Marin was shocked. He’d seldom met others like him before. Or if he had, he didn’t know it; those who were Fae were often scorned, and so tended to hide that part of who they were.
But what the man did next was even more of a surprise. He made a gesture with his remaining hand, and a flame appeared at the tips of his fingers. The flame was feeble and flickered out within moments, but Marin had no doubt that it had been real.
“I can make fire,” Urdan said. He even laughed a little, although it looked painful. “Bigger than that, usually. And hotter. And I can cast it about like I was throwing a stone. The wyvern didn’t like it that much.”
It was a talent the like of which Marin had never heard of before. He now understood both the scorch marks he’d seen and the wariness of the bandits when they’d learned he was Fae.

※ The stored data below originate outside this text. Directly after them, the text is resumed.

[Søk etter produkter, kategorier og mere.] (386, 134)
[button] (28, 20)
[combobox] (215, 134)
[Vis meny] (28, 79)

If he’d had a talent like that, he would have been dangerous.
But as amazing as Urdan’s talent was, it didn’t help with Marin’s quest in the least.
#
It took nearly half an hour for Urdan to die. Marin did what he could to keep him comfortable, but beyond the milky liquid and smearing another painrelieving salve on the parts of the wound he could reach, there was little that he could do.
And everyone knew it. Lyra stayed with him and even Corwin Druss and the smaller man—had Lyra called him Relk?—had come to stand close.
But nobody said much.
And then it was over. Urdan cried out in pain and stiffened for a moment, and then he relaxed.
He was no longer breathing.
Lyra stared at him in shocked disbelief. Even though Marin barely knew him and remained overwhelmed by the death of Arlius, he still felt a new sadness. Urdan had been a bandit, but a likeable one. And they’d had a surprising amount in common.
But where anyone else would have just died, for Urdan, that wasn’t the end. His entire body burst into spontaneous flames, quickly filling the air with the smell of burnt flesh and hair.
Lyra gasped in shock and lurched backwards, away from the burning body. Marin scrambled to keep the supplies that he’d used away from the flames. He heard Corwin start to curse, and Relk uttered a vowel-less gasp.
They all watched Urdan burn. Even Marin, who wanted to continue his quest for the wyverns now that he had confirmed their direction. He owed these bandits nothing, but it seemed fitting to stay for a time. He just covered his nose against the smell.
They were still watching when more than a dozen Battlemen emerged from the boulders with their glaives at the ready.